The change, taking out the words “gay and lesbian,” sparked concern in the gentleman.
“I spoke up against this idea and what seems to be a step backwards by using a generic name like SC Pride,” the man wrote. “This felt like a slap in the face, asking me to essentially hide my identity and ‘go back in the closet.’”
The gentleman said he remembers what it was like to participate in that first South Carolina Gay Pride march in 1990. “I feel I risked my life…marching in downtown Columbia just so we could be recognized as gay men and lesbians. Now SCGLPM is asking us to ignore all the hard work and risk of physical danger many faced as well as the real possibility of being shunned by anyone.”
The gentleman has valid concerns. There is no doubt about that. From his perspective, taking out any language that identifies the group as an LGBT organization is pushing it “back into the closet.”
On the other hand, however, the gentleman fails to recognize another equally valid point: The current name, which includes “gay and lesbian,” at the same time ignores other parts of our community. People who identify as bisexual, transgender or queer will certainly not find themselves reflected in an organization that is simply “gay and lesbian.”

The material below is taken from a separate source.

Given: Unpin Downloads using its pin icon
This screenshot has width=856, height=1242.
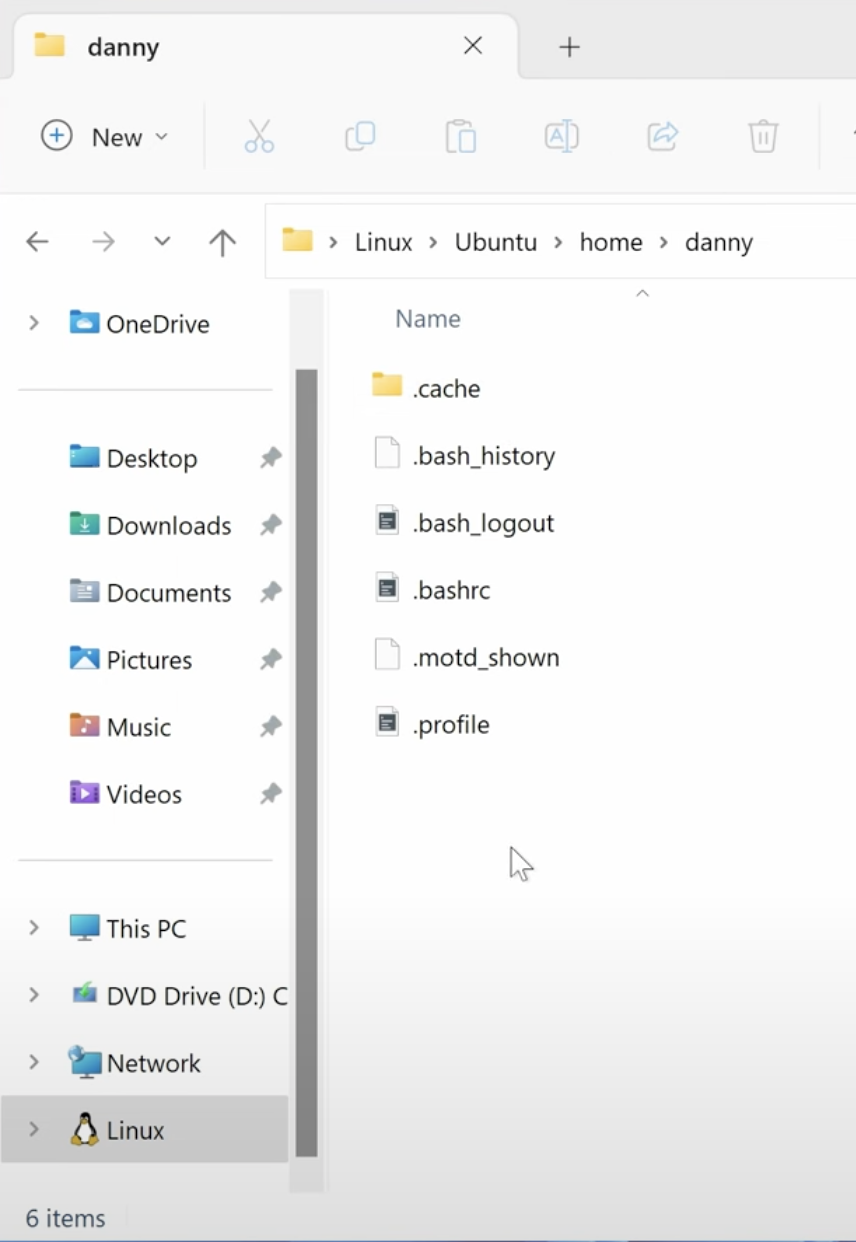Looking at the screenshot, I should 270,525.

Debates of this type surround another organization — the National Gay and Lesbian Task Force. For years they’ve faced outspoken folks from the LGBT community who say the organization’s name doesn’t fully reflect the diversity of the entire community. The Task Force has tried flying under a name that takes out “gay and lesbian,” but what “task force” exactly is it? There are thousands of “task forces” in the nation.
Other Carolinas organizations have opted to completely take out any mention of sexual identification in their names: Equality North Carolina, South Carolina Equality, Pride Charlotte, the North Carolina Pride Fest and Parade, the Triad Equality Alliance, the Guilford Green Foundation, the Alliance for Full Acceptance, Sean’s Last Wish, Equality Asheville, Safe Streets Asheville Project, OutWilmington and many, many more.

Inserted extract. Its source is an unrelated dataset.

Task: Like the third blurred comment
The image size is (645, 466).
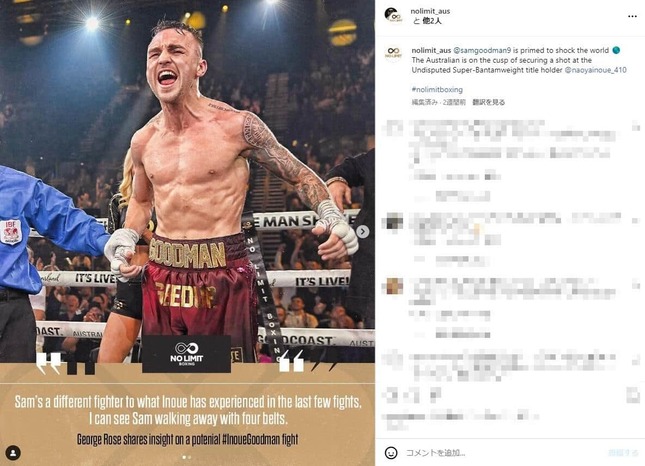Action: [636, 284]
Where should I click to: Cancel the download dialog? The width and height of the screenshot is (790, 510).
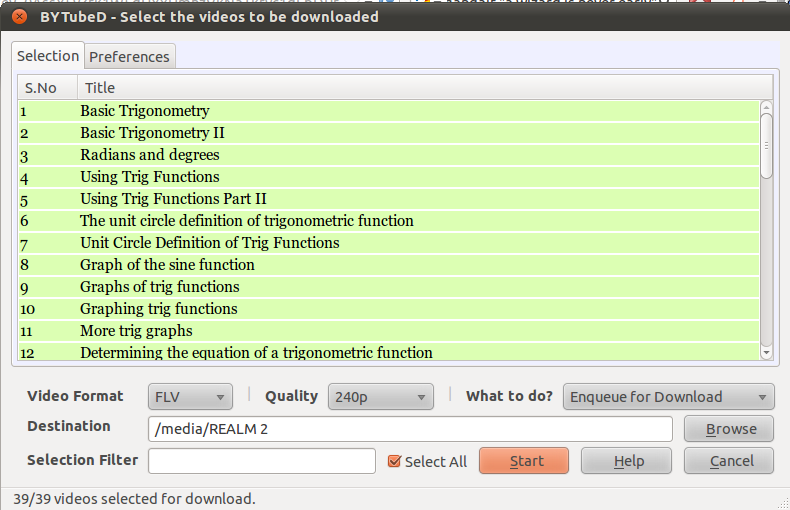[729, 461]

The trick to organizational nomenclature is being able to balance an outwardly LGBT identity for the group while at the same time not leaving anyone out of the organization’s name. Unfortunately, our “alphabet soup” of a group identifier is too bulky — and, let’s face it, no one wants to continuously spout off a bunch of letters that make absolutely no sense to the world around us. Just imagine how long our already too-long group names would be if we had to had every word represented by the L, the G, the B and the T (and what about that Q, and the other Q, and the I, A and P?).

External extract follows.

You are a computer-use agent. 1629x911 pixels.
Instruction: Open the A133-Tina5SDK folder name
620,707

If it were up to me, I’d just call us all queer and get over it, but that doesn’t work either. Too many LGBT people still feel the real world pain that the decades-old negative use of the word “queer” has caused us. Until the word is fully reclaimed, we’ll never be able to use it as a wholesale identifier.
There are, however, better things to do with our time than to argue over our organization’s names. We could all better use our time by helping our neighbors, friends and families come to terms with who we are. We could volunteer more. We could get out and knock on doors, helping registering people to vote. We could volunteer for a local candidate’s campaign or the local AIDS service organization.
When so much is at stake in the next two weeks, the least we should be worrying about is organizational nomenclature. Forget the drama, and focus on what really matters: Unity, Victory and Change in 2008.